Crypto is a world of highs and lows where the players need to have plenty of heart to stay on. However, crypto theft does happen, with the latest leaving a gaping hole of $120 million. The theft occurred across several crypto wallets connected to the BadgerDAO platform.
Blockchain firm PeckShield is working with Badger to probe the incident, but reports indicate the theft occurred through an actor inserting malicious code in Badger’s website. While the malicious script was active, users who used the site would have their Web3 transactions intercepted, and a request to transfer the user’s tokens to the thief’s address would be executed.
PeckShield has isolated a transfer that pulled more than $50 million worth of bitcoin into the thief’s account. The investigating team also reveals that the first attack was on November 10th, with more operations running randomly after to avoid detection. In all, the thief moved over $117 million worth of bitcoin and kept the rest as interest-bearing bitcoin. This represents 2100 bitcoin tokens and 151 ETH.
BadgerDAO’s platform runs on decentralized finance systems, DeFi, which uses Blockchain to let crypto owners carry out ordinary operations like lending to earn interest. One of BadgerDAO’s selling points is that traders can “rest easy knowing you never have to give up the private keys for your crypto, you can withdraw anytime you like, and our strategists are working day and night to put your assets to work.”
With BadgerDAO’s platform, traders can bridge their bitcoin to the Ethereum platform.

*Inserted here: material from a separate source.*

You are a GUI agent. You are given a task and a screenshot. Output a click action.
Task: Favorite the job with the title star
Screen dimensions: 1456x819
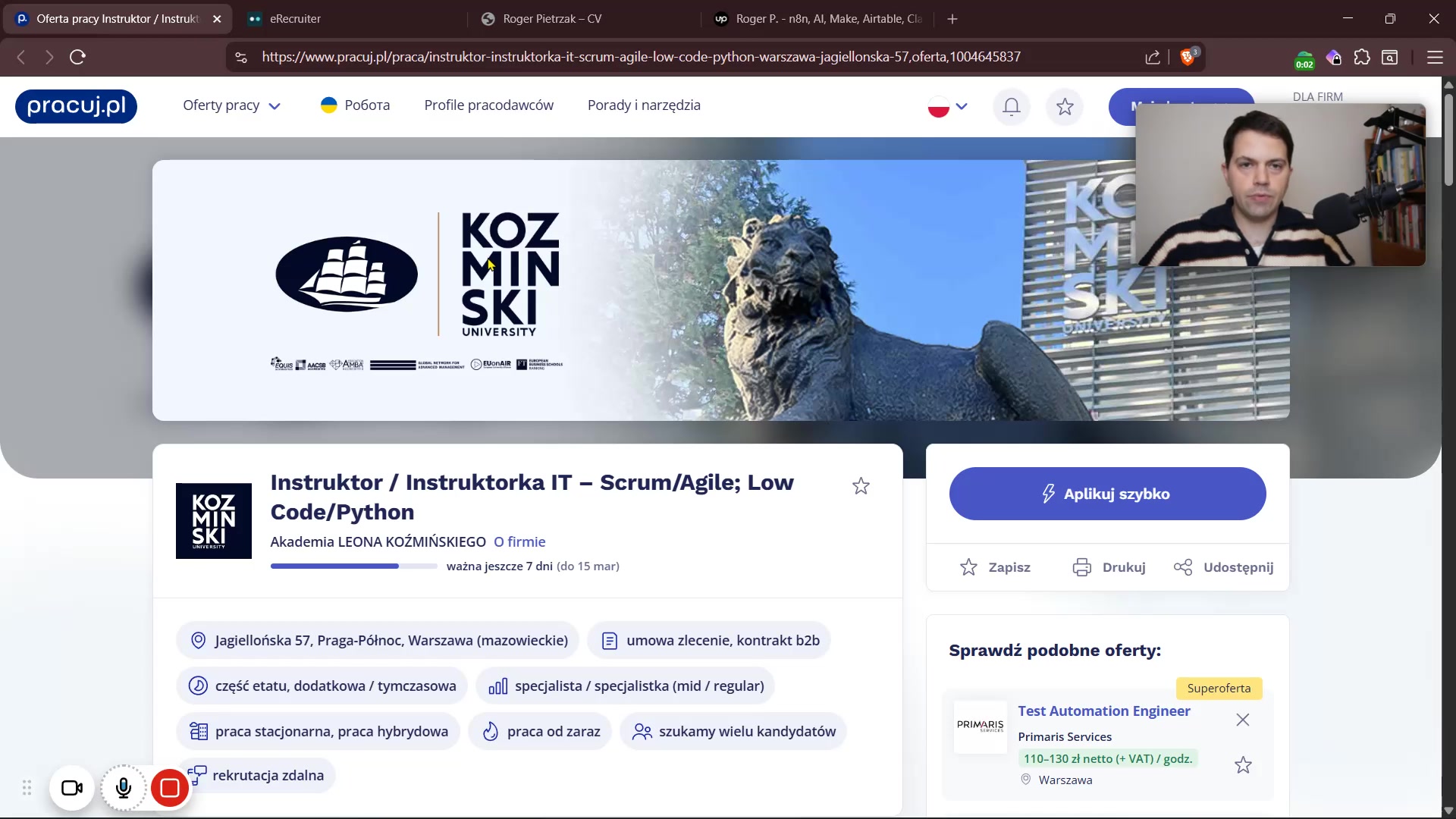tap(861, 486)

BadgerDAO immediately stopped all smart contracts when it was made aware of the theft, which basically froze the platform. It also informed its users to refrain from transacting with the thief’s address. It is unclear when BadgerDAO will lift the pause.
The company has also “retained data forensics experts Chainalysis to explore the full scale of the incident & authorities in both the US & Canada have been informed & Badger is cooperating fully with external investigations as well as proceeding with its own.”
BadgerDAO is probing how the thief got through Cloudflare with an API key that was supposed to be protected by two-factor authentication. The attack has not exposed any problem with Blockchain itself, but it did exploit web 2.0 tech that many users use to carry out their transactions.
Speaking of multi-factor authentication, the system is supposed to protect users from phishing attacks, but it has been revealed that some phishing attempts can bypass it.
This is not the first time BadgerDAO is suffering an attack, as it had $53 million stolen in 2016. Neither is it the biggest, as the Poly Network lost $600 million in August, although the loot was returned. Poly Network subsequently offered the hacker a job.
DeFi attacks have been on the rise, with total loss this year up to November 3rd totaling more than $1 billion. AtlasVPN reported that DeFi hacks accounted for more than three-quarters of all hacks in the first seven months of this year.
Reactions have trailed this stealing incident, with some users criticizing the inability to prevent the theft with all the tech at the company’s disposal. “All [the] blockchain / smart contract audits in the world, and people lose 120m to a Cloudflare API leak by a sloppy team where a dude passes a new approval to his contract in the site header – GG – we still have a long way to go.”
It is not clear what is next for the victims as BadgerDAO has yet to comment on it. However, with DAO’s recovery of more than half of the funds stolen this year, it is not impossible for some of the funds involved in this latest heist to be recovered.